"Have you seen any of the boys lately?" she asked, after an interval of
deep concentration. "We've been kept so busy here at the Hostess House
lately with these other boys that our boys might as well be dead and
buried for all I've seen of them."
"Who's talking about being dead and buried?" demanded a third voice, and
they turned to see Grace in the doorway with the inevitable candy box
under her arm.
"Can't you choose a more cheerful subject?" she added, coming in and
seating herself luxuriously in a big chair. "There's enough of that being
done anyway--"
"You talk as if getting dead and buried were some sort of new indoor
sport," interrupted Mollie, glad to have this old familiar enemy to spar
with.
"Goodness, there's no more sport in anything," returned Grace,
disconsolately. "I don't see why any old swell-headed German--"
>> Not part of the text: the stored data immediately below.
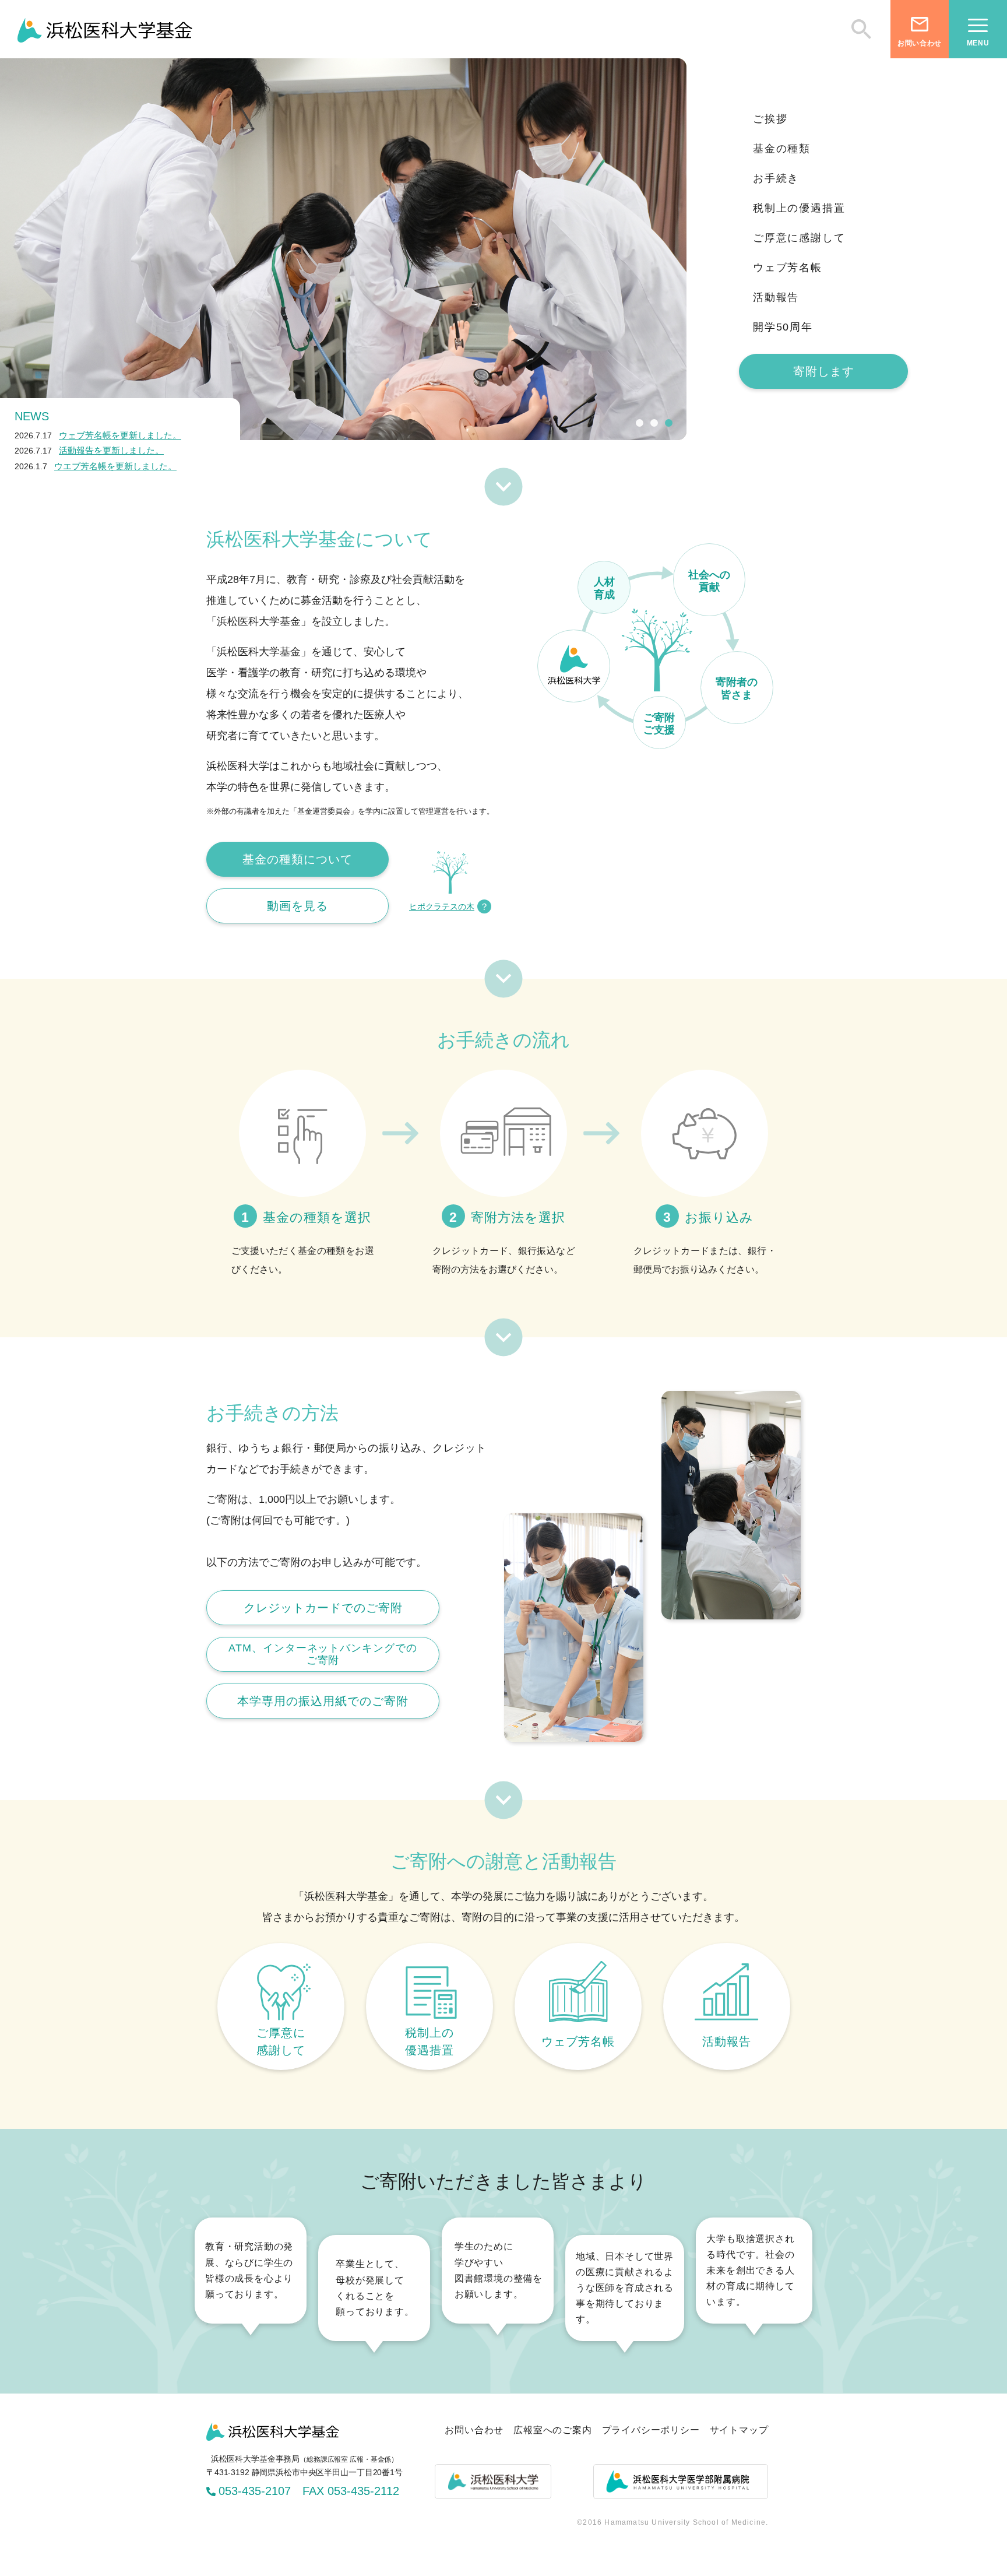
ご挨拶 (770, 119)
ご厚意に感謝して (799, 238)
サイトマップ (739, 2430)
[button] (639, 423)
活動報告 (776, 297)
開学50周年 (783, 327)
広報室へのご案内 (552, 2430)
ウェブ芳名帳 (787, 267)
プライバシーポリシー (651, 2430)
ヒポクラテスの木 (441, 906)
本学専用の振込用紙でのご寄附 (323, 1701)
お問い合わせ (474, 2430)
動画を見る (297, 905)
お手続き (776, 178)
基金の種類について (297, 859)
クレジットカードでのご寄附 (323, 1607)
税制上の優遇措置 (799, 208)
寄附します (823, 371)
"Grace!" exclaimed Betty, but with twinkling eyes. "What language!"
"Oh, I could do lots better than that," returned Grace tranquilly, "if I
weren't in polite society."
"You flatter us," murmured Mollie.
"I know it," Grace retorted, still calmly. "Anyway, I was remarking that I
didn't see why any swell-headed old German was allowed to take the world
by the ears and turn it upside down--"
"Gee, who's allowing him?" cried a masculine voice from the door, and the
girls turned with a chorus of greetings to welcome Roy.
"We were just saying we thought you were dead," remarked Mollie somberly,
never lifting her eyes from the sweater as he seated himself beside her.